For a company that everyone seems to be talking about, Trader Joe's keeps awfully silent. A new article on the grocery chain that puts the "private" in "privately held" is creating buzz among readers, and reminding investors in the grocery sector just how cutthroat their business can be.

Fortune magazine recently exposed Trader Joe's -- if only just slightly. Among the surprising factoids in its article: The relatively little-heralded TJ's generates about the same in annual sales as Whole Foods Market (Nasdaq: WFMI), sells about $1,750 in wares per square foot -- roughly doubling what Whole Foods achieves -- and does it all without any debt.

Trader Joe's also takes its secrecy seriously. Germany's Albrecht family (which also runs the Aldi grocery chain) owns Trader Joe's, and avoids speaking to the media about the business.

The Fortune article is great for investors interested in how formidable businesses are built, and how they sustain their competitive advantages. While it doesn't sell a ton of options, what populates Trader Joe's shelves is generally both tasty and inexpensive, as epitomized by the cult favorite bargain wine fondly known as "Two-Buck Chuck." The company's edge also includes the somewhat illusory perception that it's an indie mom-and-pop market.

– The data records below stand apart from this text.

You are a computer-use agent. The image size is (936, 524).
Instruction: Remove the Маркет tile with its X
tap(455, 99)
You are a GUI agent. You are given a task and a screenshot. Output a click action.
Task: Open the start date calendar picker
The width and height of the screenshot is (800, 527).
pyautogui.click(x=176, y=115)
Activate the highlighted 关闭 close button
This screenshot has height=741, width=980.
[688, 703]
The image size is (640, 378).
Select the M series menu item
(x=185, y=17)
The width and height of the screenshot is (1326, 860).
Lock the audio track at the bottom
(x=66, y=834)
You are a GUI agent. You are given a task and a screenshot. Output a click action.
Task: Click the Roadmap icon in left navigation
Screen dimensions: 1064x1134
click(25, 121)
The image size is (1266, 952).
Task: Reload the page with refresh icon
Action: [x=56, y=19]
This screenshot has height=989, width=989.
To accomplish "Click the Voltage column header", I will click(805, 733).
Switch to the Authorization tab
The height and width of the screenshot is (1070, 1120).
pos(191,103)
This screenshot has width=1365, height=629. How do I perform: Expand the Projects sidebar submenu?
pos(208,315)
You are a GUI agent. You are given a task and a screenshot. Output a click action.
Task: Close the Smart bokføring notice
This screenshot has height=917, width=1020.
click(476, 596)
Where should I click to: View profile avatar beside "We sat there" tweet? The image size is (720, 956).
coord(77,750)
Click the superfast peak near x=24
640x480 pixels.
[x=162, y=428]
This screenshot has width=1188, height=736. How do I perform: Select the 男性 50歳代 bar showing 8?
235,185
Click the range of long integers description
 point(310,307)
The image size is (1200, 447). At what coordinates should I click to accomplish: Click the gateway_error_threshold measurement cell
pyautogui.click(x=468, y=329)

While most of Trader Joe's merchandise is branded with some variation of the store's name, Fortune dispelled any customer illusions that these goods might come from tiny suppliers. Many big names produce wares for Trader Joe's, although the company swears its suppliers to secrecy; it doesn't want shoppers or rivals to know who makes its products. Fortune did manage to uncover that some of TJ's privately branded pita chips are actually produced by PepsiCo's (NYSE: PEP) Frito-Lay.

In our recent chat with Whole Foods' John Mackey, he listed Trader Joe's as one of his company's most impressive rivals. Across the board, nimble competitors like Trader Joe's apply added competitive pressure to large grocery firms like Safeway (NYSE: SWY), SUPERVALU, and Kroger (NYSE: KR). More general retailers such as Wal-Mart (NYSE: WMT), Target (NYSE: TGT), and even the large drugstore chains also increasingly rely on the grocery segment to draw traffic. Trader Joe's might not offer everything, but the food it does carry is high-quality and cheap, and surely erodes sales for rivals.

Whole Foods is one of the only grocery stocks I feel positive about; I looked at major grocery stocks recently, and thought the organic grocer looked like a rare winner in a largely unappetizing retail space. With robust competitors like Whole Foods and Trader Joe's in the market, investors should beware less innovative grocers, lest these stodgier companies grow increasingly stale with shoppers.